Just as it was for Anne Frank.
To introduce her students to Anne’s life and legacy, Tara designed a fellowship to research the young woman, as well as author and Holocaust survivor Elie Wiesel, in The Netherlands, Germany and Poland. The itinerary included the Anne Frank House (where Tara took the above photo) and National Holocaust Museum in Amsterdam; The Holocaust Memorial, Reichstag and Topography of Terror Museum in Berlin; and Auschwitz in Krakow, Poland. The driving motivation throughout her learning was to increase personal knowledge on the Holocaust and lead students in the recording of their own stories on the school district’s podcast.
“I am passionate about having my students connect to others in history who have gone through hard times and used writing to help them cope,” said Tara. “Previously, my students considered writing a chore, but now it’s not just a task assigned in school, but a tool that can be used to express themselves and to get their story out of personal struggles and triumphs.”
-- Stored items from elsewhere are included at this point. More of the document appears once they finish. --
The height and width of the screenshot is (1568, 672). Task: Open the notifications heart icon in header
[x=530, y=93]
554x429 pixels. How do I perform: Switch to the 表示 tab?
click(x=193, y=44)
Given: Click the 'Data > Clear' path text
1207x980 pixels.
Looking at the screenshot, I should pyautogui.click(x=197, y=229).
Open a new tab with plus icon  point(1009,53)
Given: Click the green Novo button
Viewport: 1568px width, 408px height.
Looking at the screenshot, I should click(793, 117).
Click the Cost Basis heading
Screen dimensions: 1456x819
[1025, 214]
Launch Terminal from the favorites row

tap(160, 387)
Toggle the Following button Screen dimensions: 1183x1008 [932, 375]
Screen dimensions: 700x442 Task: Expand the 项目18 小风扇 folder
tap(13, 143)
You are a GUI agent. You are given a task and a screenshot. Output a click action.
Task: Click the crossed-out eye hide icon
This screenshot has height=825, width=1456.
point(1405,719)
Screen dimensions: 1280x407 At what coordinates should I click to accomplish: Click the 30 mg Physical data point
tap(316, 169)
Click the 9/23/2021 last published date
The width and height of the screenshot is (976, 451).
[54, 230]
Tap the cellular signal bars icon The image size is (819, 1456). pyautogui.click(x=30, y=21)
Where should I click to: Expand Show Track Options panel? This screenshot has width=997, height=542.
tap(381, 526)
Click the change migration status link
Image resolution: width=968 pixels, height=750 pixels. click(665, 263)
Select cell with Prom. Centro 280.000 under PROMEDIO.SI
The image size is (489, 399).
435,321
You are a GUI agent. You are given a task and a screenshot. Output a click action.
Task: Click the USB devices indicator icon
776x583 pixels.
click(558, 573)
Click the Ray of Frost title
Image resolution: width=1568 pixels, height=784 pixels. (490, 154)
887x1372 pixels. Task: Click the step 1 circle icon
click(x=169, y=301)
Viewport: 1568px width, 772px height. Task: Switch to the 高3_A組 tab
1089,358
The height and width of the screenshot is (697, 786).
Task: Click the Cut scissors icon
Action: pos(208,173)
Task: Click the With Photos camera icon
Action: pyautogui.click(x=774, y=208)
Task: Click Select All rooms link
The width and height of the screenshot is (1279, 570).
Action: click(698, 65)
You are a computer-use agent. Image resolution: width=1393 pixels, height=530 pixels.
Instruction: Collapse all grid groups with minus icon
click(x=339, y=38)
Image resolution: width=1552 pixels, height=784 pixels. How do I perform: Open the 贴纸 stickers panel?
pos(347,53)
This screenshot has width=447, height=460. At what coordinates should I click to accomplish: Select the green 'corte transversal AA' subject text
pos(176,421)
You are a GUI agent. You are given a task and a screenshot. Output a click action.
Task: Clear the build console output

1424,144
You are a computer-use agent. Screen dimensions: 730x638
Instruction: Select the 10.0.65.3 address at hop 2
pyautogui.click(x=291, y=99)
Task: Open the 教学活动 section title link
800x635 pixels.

Tara’s students accomplished this by first writing, then voicing, their stories using iPads and Anne’s example.
“While reading The Diary of Anne Frank in class, my students journaled every other day – improving their writing and self-expression skills,” said Tara. “By the end of the unit, they created podcasts on a snippet of their lives based on the journals they wrote. After interviewing people for their particular stories, they then created, edited, narrated and produced their stories, even adding music and side effects using their iPads.”
Anne Frank died of typhoid seventy-four years ago today in the Bergen-Belsen death camp, but her legacy continues in the lives and learning of students around the world, including Tara’s. They are the embodiment of Anne’s quote:
“The good news is that you don’t know how great you can be! How much you can love! What you can accomplish! And what your potential is!”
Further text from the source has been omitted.